I remember as a child, I looked forward to the holiday seasons because of the gifts I will receive. I think all of us can agree that the gifting season can be very exciting but also very stressful sometimes. However, one thing stood out to me as I was growing up, which were the different gifting traditions in different cultures. And it is not only cultures, even the differences in people when it comes to gift giving is interesting!
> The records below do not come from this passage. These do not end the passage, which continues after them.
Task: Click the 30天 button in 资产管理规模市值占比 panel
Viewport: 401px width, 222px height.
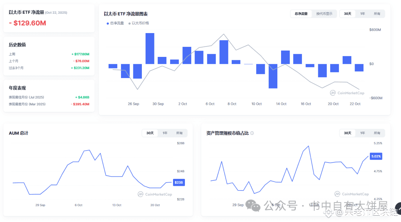Action: pos(347,133)
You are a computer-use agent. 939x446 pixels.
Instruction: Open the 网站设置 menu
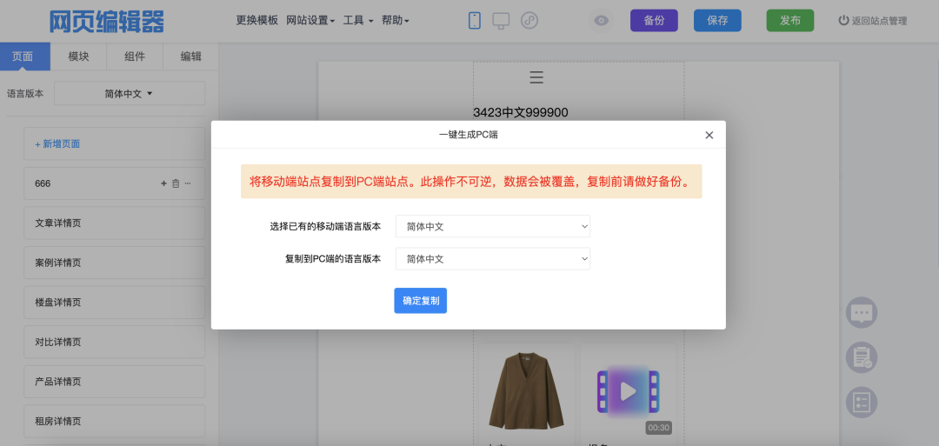pyautogui.click(x=310, y=20)
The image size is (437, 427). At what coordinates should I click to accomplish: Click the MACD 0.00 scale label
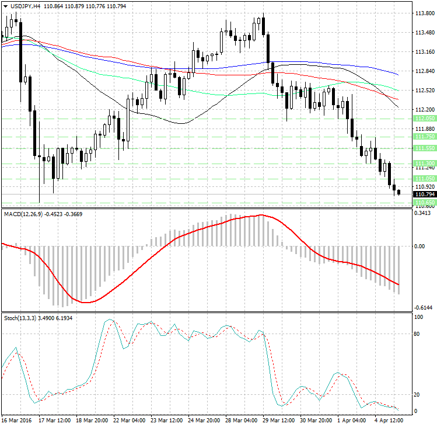click(x=419, y=246)
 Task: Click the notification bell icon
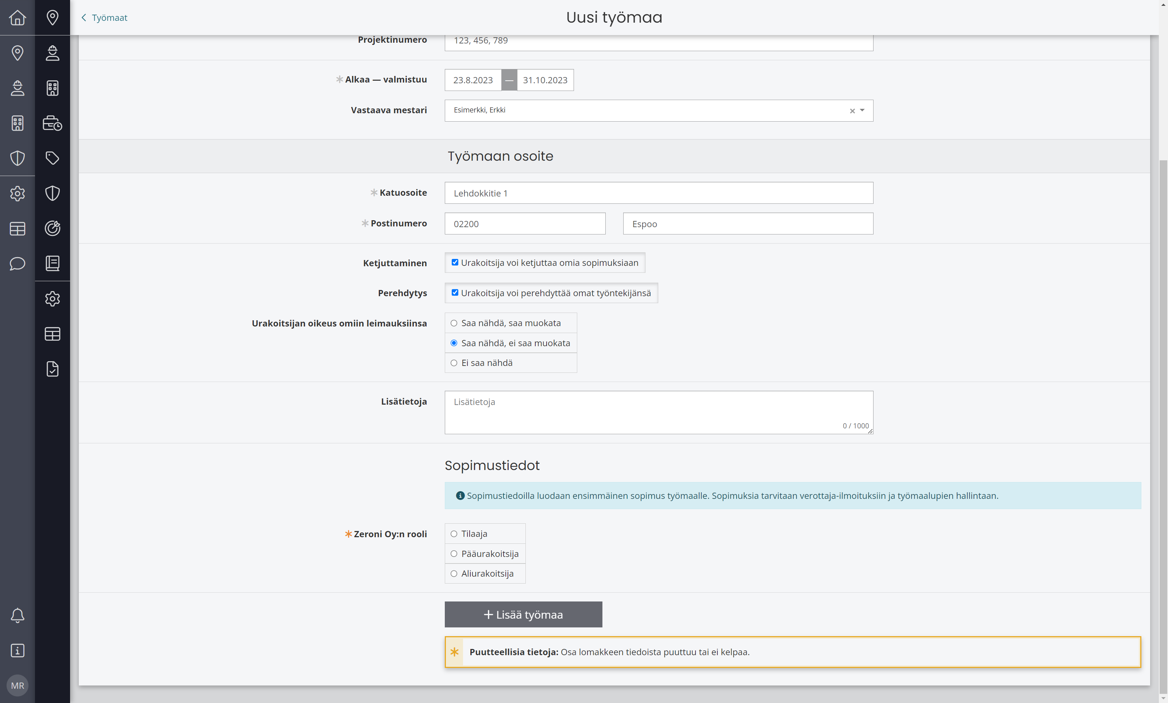click(x=18, y=615)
Growing up in a multicultural environment
I grew up in a Chinese household and when I went to school or to my friends, I was in an Western environment. This has shown me a lot of differences and made me notice the gifting traditions in different cultures. My friends all received actual gifts during the holidays, whether those were toys, clothing or a new phone. Whereas at home, I only received a “hong bao” which translated into a red envelope. To be straightforward, it is just an envelope with money. Chinese gifting traditions heavily rely on numbers, the amount of money contained in the envelope have to end in even digits and it should not contain a four. The amount of gifts should also not be four! It is a bad number in Chinese culture.
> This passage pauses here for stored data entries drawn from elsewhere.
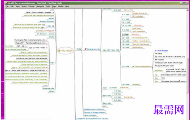Follow the red arrow beside PSYCHOLOGY OF CHRONIC PAIN
190x120 pixels.
pyautogui.click(x=47, y=67)
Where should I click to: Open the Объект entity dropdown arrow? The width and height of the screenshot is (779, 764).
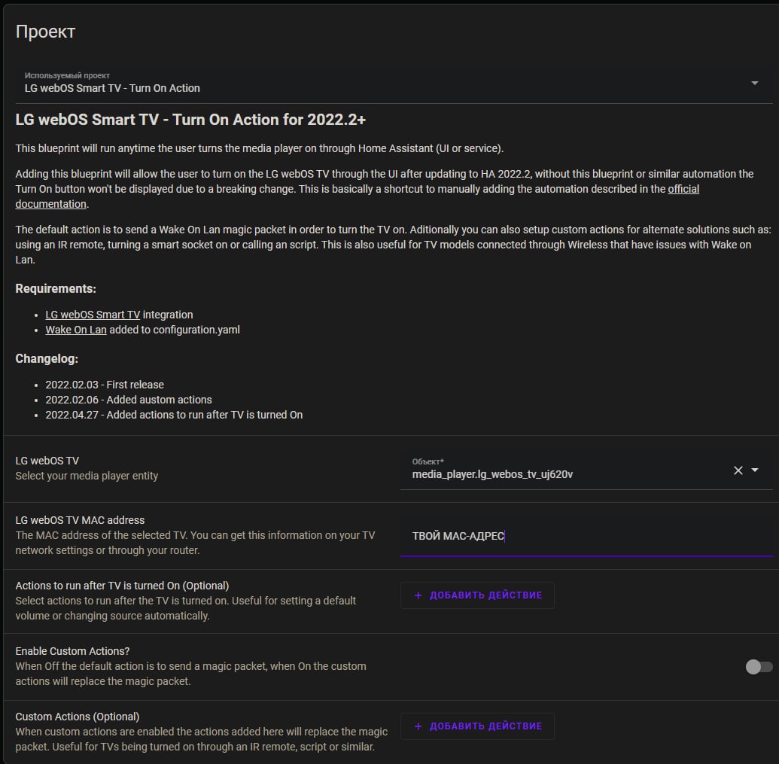pyautogui.click(x=755, y=470)
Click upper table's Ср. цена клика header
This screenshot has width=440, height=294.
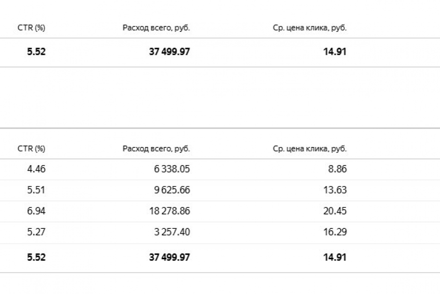tap(309, 28)
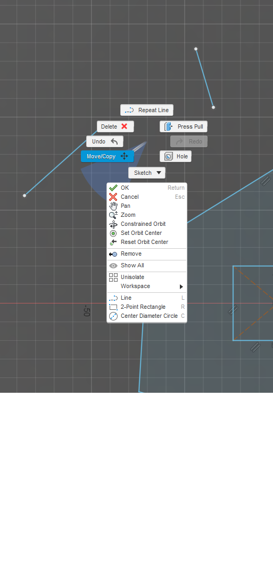Image resolution: width=273 pixels, height=574 pixels.
Task: Click the Hole marking menu button
Action: [176, 156]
Gifts come in all sorts of form
Gift giving is a part of the love language. Though there are some differences between cultures regarding gifts, we can also say that there are differences in people when it comes to gifts. Not everyone will like gifts but might prefer something else, like acts of services or spending quality time. Nonetheless knowing what kind of gift, whether that is tangible or not, is important. You might like a self care package, but someone else might see more value in a handwritten poem. Learning about someone else’s love language can guarantee an even bigger smile on their face!
What is a gifting tradition you do in your culture?
Whether you are celebrating Christmas, Hanukkah or any other seasonal event, exchanging a gift to loved ones has the same meaning in every culture. It is a form of affection and we want to show our loved ones or even colleagues gratitude for what they have done for us. But we have different ways of showing this gesture. So what is your gifting tradition or habit, and what is your preferred love language?